In sede di colloquio non dev’esserci chiesto il nostro stato di famiglia, ma cosa sappiamo fare e le nostre esperienze lavorative. Che io sappia cambiare o meno un pannolino non ti deve interessare, almeno che non stia facendo un colloquio come educatrice o educatore di nido.
Questo si chiama discriminazione.
Iniziamo ad occuparcene seriamente, sistematicamente e non solo saltuariamente?
Vogliamo una legge che garantisca a tutti la libertà e la possibilità di optare per un part-time, anche solo per un breve arco temporale (vedi il modello olandese).
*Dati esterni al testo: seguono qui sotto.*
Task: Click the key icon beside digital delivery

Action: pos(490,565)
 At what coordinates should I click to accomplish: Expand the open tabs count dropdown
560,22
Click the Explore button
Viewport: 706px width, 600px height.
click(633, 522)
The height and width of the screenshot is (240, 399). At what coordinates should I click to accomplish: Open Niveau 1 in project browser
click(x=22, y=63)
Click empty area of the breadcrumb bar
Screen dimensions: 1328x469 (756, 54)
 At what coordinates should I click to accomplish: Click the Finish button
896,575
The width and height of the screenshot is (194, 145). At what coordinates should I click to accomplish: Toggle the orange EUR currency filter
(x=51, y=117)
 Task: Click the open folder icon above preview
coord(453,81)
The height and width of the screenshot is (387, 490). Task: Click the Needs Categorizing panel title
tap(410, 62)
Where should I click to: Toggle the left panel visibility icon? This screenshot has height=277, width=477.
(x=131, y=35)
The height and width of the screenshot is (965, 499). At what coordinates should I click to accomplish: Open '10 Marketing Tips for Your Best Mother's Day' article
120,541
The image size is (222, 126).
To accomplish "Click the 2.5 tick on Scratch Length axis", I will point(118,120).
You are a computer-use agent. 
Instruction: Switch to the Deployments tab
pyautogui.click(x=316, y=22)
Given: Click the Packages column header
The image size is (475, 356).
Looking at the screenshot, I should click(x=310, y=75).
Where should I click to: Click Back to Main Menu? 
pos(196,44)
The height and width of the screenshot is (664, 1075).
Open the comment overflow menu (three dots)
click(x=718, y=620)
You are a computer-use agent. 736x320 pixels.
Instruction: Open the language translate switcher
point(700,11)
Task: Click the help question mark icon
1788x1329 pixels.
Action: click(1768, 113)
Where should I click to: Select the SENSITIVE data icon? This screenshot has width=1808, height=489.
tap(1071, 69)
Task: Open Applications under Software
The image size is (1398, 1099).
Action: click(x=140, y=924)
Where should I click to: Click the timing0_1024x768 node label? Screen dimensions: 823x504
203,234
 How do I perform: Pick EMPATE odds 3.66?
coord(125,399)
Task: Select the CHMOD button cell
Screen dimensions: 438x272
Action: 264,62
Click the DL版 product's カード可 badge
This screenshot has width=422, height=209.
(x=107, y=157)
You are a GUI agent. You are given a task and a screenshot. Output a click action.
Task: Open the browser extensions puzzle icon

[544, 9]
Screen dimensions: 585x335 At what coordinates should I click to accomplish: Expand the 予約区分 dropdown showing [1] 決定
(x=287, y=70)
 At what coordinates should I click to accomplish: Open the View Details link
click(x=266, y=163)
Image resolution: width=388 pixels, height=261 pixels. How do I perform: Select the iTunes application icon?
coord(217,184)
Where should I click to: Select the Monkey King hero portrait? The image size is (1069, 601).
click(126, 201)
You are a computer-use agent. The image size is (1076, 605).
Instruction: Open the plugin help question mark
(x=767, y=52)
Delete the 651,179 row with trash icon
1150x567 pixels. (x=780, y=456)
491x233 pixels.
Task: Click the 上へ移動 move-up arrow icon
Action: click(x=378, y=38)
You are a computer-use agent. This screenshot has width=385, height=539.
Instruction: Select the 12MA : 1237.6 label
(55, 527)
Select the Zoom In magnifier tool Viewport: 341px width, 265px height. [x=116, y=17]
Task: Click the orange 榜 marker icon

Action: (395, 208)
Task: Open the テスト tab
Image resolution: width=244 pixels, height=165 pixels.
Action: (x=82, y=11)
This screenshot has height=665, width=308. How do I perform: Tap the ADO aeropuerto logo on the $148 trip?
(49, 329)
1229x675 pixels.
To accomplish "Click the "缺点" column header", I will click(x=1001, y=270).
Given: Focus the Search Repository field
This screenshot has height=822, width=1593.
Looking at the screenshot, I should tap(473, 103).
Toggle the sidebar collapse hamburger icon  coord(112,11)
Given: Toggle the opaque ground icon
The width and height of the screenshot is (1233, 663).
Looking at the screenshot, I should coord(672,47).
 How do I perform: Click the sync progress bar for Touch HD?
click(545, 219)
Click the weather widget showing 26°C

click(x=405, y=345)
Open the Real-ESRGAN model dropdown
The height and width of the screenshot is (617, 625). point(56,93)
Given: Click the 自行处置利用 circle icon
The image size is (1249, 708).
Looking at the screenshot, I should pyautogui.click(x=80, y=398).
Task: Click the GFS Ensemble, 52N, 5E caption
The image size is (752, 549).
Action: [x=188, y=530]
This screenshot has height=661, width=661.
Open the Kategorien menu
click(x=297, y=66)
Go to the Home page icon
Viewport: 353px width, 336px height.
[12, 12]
Vogliamo dei servizi che non siano un mero parcheggio per bambini, delle mense scolastiche decenti, vorremmo che l’investimento nelle scuole ci fosse davvero, che un nido non venisse a costare quasi un intero stipendio. Gli interventi a sostegno di maternità e paternità non devono essere appannaggio solo dei redditi più bassi, come strumento anti-povertà, ma devono includere anche tutta quella fascia larghissima di persone che pur appartenendo a livelli di reddito leggermente più alti, non se la passano poi tanto bene. Al netto degli evasori, ovviamente. Altrimenti converrà sempre più lasciare il lavoro. E poi vi meravigliate delle culle sempre più vuote, come evidenzia l’ultimo rapporto Istat.

Per approfondimenti:

1, 2.
– La mia rassegna del 29 maggio 2014

 

P.s.

In questi giorni si tiene il Festival dell’economia di Trento. La solita passerella di donne ai vertici che vogliono darci lezioni di conciliazione. Ne possiamo anche fare a meno.